Wunsch nach stetigen Einkünften

Es ist die verzweifelte Suche nach Investments mit einem stabilen Wertzuwachs, die Anleger in die Fonds treibt. "Hauptgrund für die hohe Nachfrage bleibt die im aktuellen Marktumfeld vergleichsweise attraktive Rendite", sagt Sonja Knorr, Chefanalystin für Immobilienfonds bei der Ratingagentur Scope. Das Gros der Produkte hat in den vergangenen zwölf Monaten um zwei bis vier Prozent zugelegt, in Ausnahmefällen sogar mehr. Die Erwartungen für die kommenden Jahre bewegen sich ebenfalls in diesem Bereich. Gleichzeitig schwanken die Werte der Offenen Immobilienfonds nur wenig. Die Volatilität der meisten Portfolios lag in den vergangenen fünf Jahren bei weniger als einem Prozent. Einmal im Jahr untersucht Scope die wichtigsten Offenen Immobilienfonds und bewertet diese. Die neuesten Ratings stammen aus dem Juni. Wie in den Vorjahren hat Scope an den Portfolios derzeit nicht viel auszusetzen. Sämtliche Fonds für Privatanleger, die analysiert wurden, werden mit "a-" oder besser bewertet. Die Skala reicht grundsätzlich von der Spitzennote "aaa" bis zur schwächsten Zensur "d". Das höchste Rating trägt wie 2018 der Wertgrund WohnSelect D. Das Top-Urteil verdankt der Fonds insbesondere seiner extrem starken Wertentwicklung. Er legte binnen eines Jahres um fast zehn Prozent zu. Anders als die meisten anderen Offenen Immobilienfonds, die vor allem in Büros und Einzelhandelsgebäude investieren, setzt er zu 100 Prozent auf deutsche Wohnimmobilien. Erhältlich ist der Fonds aber nur noch über die Börse mit hohen Aufschlägen. Seit März 2016 gibt die Gesellschaft keine neuen Anteile mehr heraus. Mit einem Rating von "aa-" sehr gut bewertet sind daneben der Deka-ImmobilienEuropa, der grundbesitz Fokus Deutschland, der UniImmo: Deutschland und der Fokus Wohnen Deutschland. Letzterer kletterte im Vergleich zum Vorjahr um eine Stufe nach oben. "Die Verbesserung der Ratingnote resultiert insbesondere aus der stark gestiegenen Rendite", erläutert Knorr. Außerdem verfüge das Portfolio des Fonds über ausgeprägte Stärken in der Alters- und Größenstruktur seiner Immobilien, die Scope allesamt als sehr fungibel einschätzt.

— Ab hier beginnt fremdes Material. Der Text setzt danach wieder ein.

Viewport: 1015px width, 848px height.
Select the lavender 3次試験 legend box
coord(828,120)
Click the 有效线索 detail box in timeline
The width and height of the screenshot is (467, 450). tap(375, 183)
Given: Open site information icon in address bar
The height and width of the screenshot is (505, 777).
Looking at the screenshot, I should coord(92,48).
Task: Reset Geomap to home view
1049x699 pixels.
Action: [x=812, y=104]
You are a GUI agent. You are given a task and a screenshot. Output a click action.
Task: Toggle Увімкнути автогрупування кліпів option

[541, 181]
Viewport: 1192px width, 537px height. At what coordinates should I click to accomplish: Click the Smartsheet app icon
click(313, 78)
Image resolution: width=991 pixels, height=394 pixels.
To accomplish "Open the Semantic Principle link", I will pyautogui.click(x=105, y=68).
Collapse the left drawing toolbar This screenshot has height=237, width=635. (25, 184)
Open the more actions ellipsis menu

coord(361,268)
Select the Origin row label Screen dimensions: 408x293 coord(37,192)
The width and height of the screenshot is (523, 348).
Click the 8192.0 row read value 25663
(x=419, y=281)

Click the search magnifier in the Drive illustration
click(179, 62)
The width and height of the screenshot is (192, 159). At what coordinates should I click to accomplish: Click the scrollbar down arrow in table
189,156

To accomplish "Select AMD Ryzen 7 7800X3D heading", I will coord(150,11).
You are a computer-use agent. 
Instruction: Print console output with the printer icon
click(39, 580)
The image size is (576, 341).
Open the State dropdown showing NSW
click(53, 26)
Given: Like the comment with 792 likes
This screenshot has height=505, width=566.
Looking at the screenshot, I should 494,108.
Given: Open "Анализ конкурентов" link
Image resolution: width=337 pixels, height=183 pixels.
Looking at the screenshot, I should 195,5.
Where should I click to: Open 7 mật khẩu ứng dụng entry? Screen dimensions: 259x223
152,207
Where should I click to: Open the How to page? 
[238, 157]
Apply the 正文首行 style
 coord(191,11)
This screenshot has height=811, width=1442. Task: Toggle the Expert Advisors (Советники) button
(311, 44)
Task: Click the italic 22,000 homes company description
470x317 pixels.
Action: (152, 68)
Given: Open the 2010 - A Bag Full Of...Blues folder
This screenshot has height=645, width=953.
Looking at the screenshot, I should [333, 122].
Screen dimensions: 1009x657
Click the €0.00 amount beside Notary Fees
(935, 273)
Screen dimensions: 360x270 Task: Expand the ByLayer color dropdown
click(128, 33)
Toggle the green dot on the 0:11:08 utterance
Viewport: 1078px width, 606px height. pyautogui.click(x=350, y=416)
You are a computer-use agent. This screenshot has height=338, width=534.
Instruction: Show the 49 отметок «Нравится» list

Viel Licht, wenig Schatten

Zu den Aufsteigern in diesem Jahr zählen auch der WestInvest InterSelect und der grundbesitz global. Ersterer wird seit Juni mit "a+" bewertet, Letzterer mit "a-". Nur ein Privatanleger-Fonds wurde abgestuft. Der Deka-ImmobilienGlobal trägt seit Kurzem ein "a". "Die Ratingnote des Fonds hat sich aufgrund der gesunkenen und aktuell deutlich unterdurchschnittlichen Rendite sowie aufgrund der gesunkenen Bewertung des Immobilienportfolios verschlechtert", berichtet Knorr. Auch wenn sich die Branche prinzipiell über die hohe Nachfrage nach ihren Produkten freut, wird sie dadurch gleichzeitig unter Druck gesetzt. Das frische Geld der Anleger muss investiert werden, doch die Immobilienpreise sind hoch. Deshalb begrenzen fast alle Anbieter die Zuflüsse. Die Folge: Nicht jeder, der zurzeit Anteile eines Offenen Immobilienfonds kaufen will, kann dies ohne Weiteres tun. Euro am Sonntag empfiehlt deshalb Produkte, die zumindest gelegentlich erhältlich sind. Als eher jüngere Portfolios zählen dazu der Leading Cities Invest, der Swiss Life European Real Estate Living and Working und der Fokus Wohnen Deutschland. Der Leading Cities Invest nimmt voraussichtlich im September wieder frisches Geld der Anleger an, die beiden anderen Fonds sind momentan offen. Unter den wenigen etablierten Schwergewichten, die aktuell verfügbar sind, ist der grundbesitz europa eine gute Wahl.